Major construction recently began on the two-lane New England Highway detour of the town with the delivery of 27 metre-long concrete bridge girders.
New England MP Barnaby Joyce said it was a historic day for the Scone Bypass, which will deliver jobs, wealth for the regions and, importantly, added safety for motorists.
“This bypass will cut travel times and help build our corridor of commerce on the New England Highway which is providing agricultural producers in the Upper Hunter and around the electorate with a better return through the farm gate,” he said.
“It works hand in glove with other projects we’re supporting around Scone like the recently-opened $2.3 million Middlebrook Bridge replacement and the $11.8 million redevelopment of Scone Regional Livestock Selling Centre, which has also started construction.
“This is a section of road with a patchy safety history, with 26 crashes occurring between 2010 and 2015.

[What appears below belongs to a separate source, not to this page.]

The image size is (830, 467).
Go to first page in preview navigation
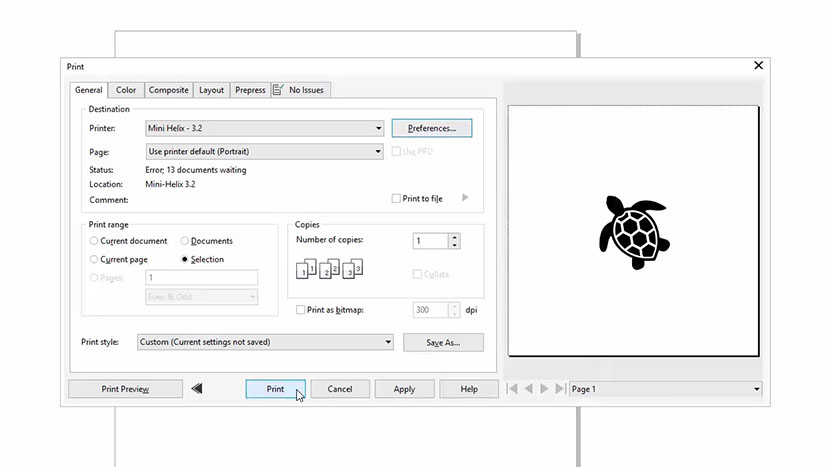(x=514, y=389)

“The four-kilometre section to be bypassed will separate highway and local traffic, providing significant safety benefits and making it safer for all travellers throughout the region.”
Deputy Prime Minister and Minister for Infrastructure and Transport Michael McCormack said the bypass would ensure Scone and the region continued to thrive.
“Around Australia, the government is investing in making sure people can get home sooner and safer, and the Scone bypass is another part of this nationwide plan,” he explained.
NSW Minister for Roads, Maritime and Freight Melinda Pavey said the Scone bypass would help boost productivity.
“It will create a more efficient road network and better freight movement, reducing the number of heavy vehicles using the Kelly Street level crossing and entering town,” she added.
Upper Hunter MP Hunter Michael Johnsen said the bypass would provide an alternative route for motorists wanting to travel across Scone unrestricted – and be particularly important for emergency services.
“Long-haul heavy vehicle operators and other road users will be able to avoid rail crossings during their journeys and emergency services will have an unimpeded path when responding to emergencies west of Scone,” he admitted.
Site access, fencing and environmental controls are currently underway.
Earthworks are expected to start this month and the project should be completed in late 2020, weather permitting.
The Scone Bypass is jointly funded by the Australian and NSW Governments, with the Australian Government contributing $65 million and the NSW Government $72 million.